→ **Work instructions**
Using the records below, repeat exactly the lines from the one holding "Cheer (514, 2092)" through the one holding "March 2025 (421, 474)", both ends included, and no others.

(Saved data entries)
━━━━━━
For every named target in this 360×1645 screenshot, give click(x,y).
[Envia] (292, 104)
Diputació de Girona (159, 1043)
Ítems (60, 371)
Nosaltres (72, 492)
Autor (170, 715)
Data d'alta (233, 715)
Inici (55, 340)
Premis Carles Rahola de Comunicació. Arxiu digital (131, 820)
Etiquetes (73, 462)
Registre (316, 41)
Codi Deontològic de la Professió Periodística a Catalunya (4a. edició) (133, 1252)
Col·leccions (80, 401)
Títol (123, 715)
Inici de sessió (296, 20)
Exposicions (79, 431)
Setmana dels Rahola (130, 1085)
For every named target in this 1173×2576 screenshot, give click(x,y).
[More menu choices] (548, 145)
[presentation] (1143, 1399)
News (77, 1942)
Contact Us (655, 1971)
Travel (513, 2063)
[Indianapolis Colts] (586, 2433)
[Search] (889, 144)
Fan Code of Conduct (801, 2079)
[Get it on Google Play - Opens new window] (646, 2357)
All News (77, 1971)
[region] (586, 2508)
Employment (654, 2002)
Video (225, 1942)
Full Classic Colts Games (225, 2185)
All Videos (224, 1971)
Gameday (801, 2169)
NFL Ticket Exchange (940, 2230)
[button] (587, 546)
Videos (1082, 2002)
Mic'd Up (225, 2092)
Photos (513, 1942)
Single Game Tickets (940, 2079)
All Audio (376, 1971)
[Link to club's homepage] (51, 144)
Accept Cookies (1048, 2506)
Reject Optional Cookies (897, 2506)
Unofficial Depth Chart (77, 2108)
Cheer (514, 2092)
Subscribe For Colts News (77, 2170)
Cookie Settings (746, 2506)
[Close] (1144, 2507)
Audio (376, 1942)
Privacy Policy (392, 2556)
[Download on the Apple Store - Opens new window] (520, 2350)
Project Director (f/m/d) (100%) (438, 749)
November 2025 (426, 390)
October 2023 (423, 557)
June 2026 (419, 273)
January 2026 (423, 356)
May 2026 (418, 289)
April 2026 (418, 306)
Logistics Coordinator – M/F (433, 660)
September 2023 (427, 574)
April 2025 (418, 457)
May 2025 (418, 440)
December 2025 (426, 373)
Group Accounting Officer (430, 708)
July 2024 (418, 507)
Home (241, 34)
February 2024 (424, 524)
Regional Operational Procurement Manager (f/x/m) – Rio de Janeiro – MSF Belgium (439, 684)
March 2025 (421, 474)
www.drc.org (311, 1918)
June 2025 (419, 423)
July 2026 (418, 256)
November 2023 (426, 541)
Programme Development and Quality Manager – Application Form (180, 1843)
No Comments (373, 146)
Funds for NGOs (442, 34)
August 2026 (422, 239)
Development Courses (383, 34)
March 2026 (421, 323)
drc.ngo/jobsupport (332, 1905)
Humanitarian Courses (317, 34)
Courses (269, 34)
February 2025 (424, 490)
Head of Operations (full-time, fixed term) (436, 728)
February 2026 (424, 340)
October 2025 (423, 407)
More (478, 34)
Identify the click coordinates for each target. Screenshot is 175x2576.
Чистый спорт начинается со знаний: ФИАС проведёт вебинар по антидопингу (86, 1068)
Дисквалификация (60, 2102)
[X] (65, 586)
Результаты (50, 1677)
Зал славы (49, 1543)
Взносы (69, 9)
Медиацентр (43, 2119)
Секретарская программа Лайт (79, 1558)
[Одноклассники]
━━━━━━
→ **The completed task**
Cheer (514, 2092)
Subscribe For Colts News (77, 2170)
Cookie Settings (746, 2506)
[Close] (1144, 2507)
Audio (376, 1942)
Privacy Policy (392, 2556)
[Download on the Apple Store - Opens new window] (520, 2350)
Project Director (f/m/d) (100%) (438, 749)
November 2025 (426, 390)
October 2023 (423, 557)
June 2026 (419, 273)
January 2026 (423, 356)
May 2026 (418, 289)
April 2026 (418, 306)
Logistics Coordinator – M/F (433, 660)
September 2023 (427, 574)
April 2025 (418, 457)
May 2025 (418, 440)
December 2025 (426, 373)
Group Accounting Officer (430, 708)
July 2024 (418, 507)
Home (241, 34)
February 2024 (424, 524)
Regional Operational Procurement Manager (f/x/m) – Rio de Janeiro – MSF Belgium (439, 684)
March 2025 (421, 474)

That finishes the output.